Characterizing North Texas Seismicity with a High Density Network of Exploration Seismic Reflection Recorders

Friday, 19 December 2014: 5:45 PM
Chris Hayward1, Mitchell Barklage2, Dan Hollis3, Heather R DeShon1 and Maria Beatrice Magnani1, (1)Southern Methodist University, Dallas, TX, United States, (2)NodalSeismic, Processing Manager, Signal Hill, CA, United States, (3)Nodal Seismic, San Gabriel, CA, United States
A series of low magnitude earthquakes in North Texas near Azle, Texas began 5-Nov 2013 and continues to the present. By 3-Jan 2014, hypocenters based on a temporary local network were sufficiently well defined to plan an experiment using a dense network near the epicenters. On 25-Feb 2014, NodalSeismic in cooperation with Southern Methodist University, installed and operated 130 vertical 10 Hz recorders distributed along three lines within a few km of the epicenters and collected 10 days of continuous seismic recording at 500 samples/second. Data was converted from SEGD to standard earthquake seismological formats (SEED) for processing.

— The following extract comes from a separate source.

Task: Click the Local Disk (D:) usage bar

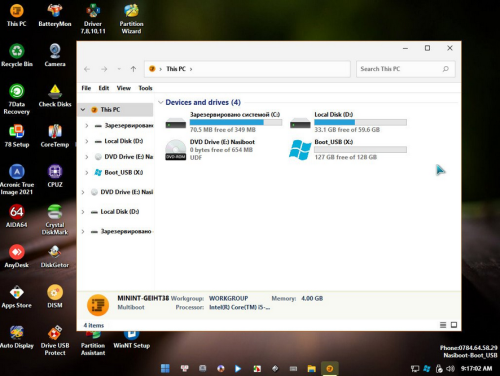Action: coord(360,122)
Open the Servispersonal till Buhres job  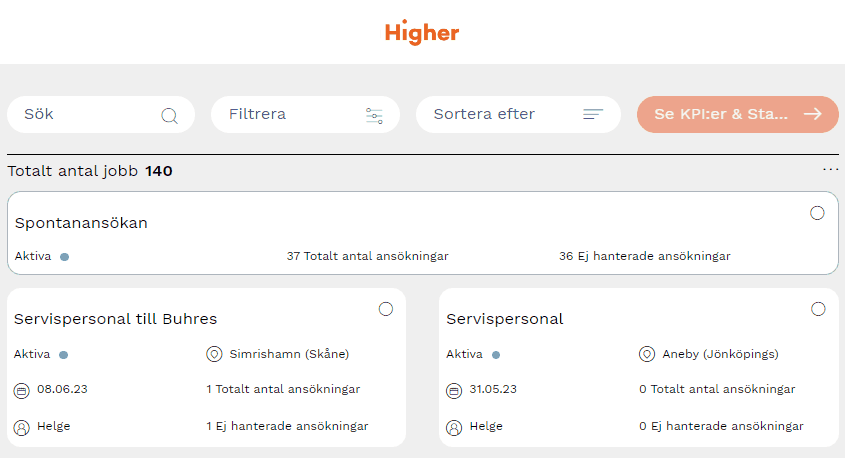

During the time of the high density recording, relatively few events in the Azle area were detected by the 12 station local network; however, correlation processing on the dense network detected over 100 events. In addition regional events from local quarries as well as a teleseism were well recorded. One of the 10Hz recorders was within 50m of a 1 Hz vertical seismometer, providing the ability to evaluate the utility of the high frequency geophones for recording broader band signals. By comparing catalogs from the local network with detection lists from the high density network, the detection threshold for the augmented network is determined. Delta time offsets for the teleseismic signal may be used to determine relative station corrections (static offsets) prior to fitting classical hyperbola to a velocity model and to estimate epicenters. Comparison between dense network location results and results using standard techniques on the 12 station local network provides an assessment of the utility of this high density technique to quickly evaluate areas where induced seismicity is suspected. Finally, the method provides an opportunity to compare background noise levels between the rapidly installed low cost exploration systems and the more carefully deployed local network.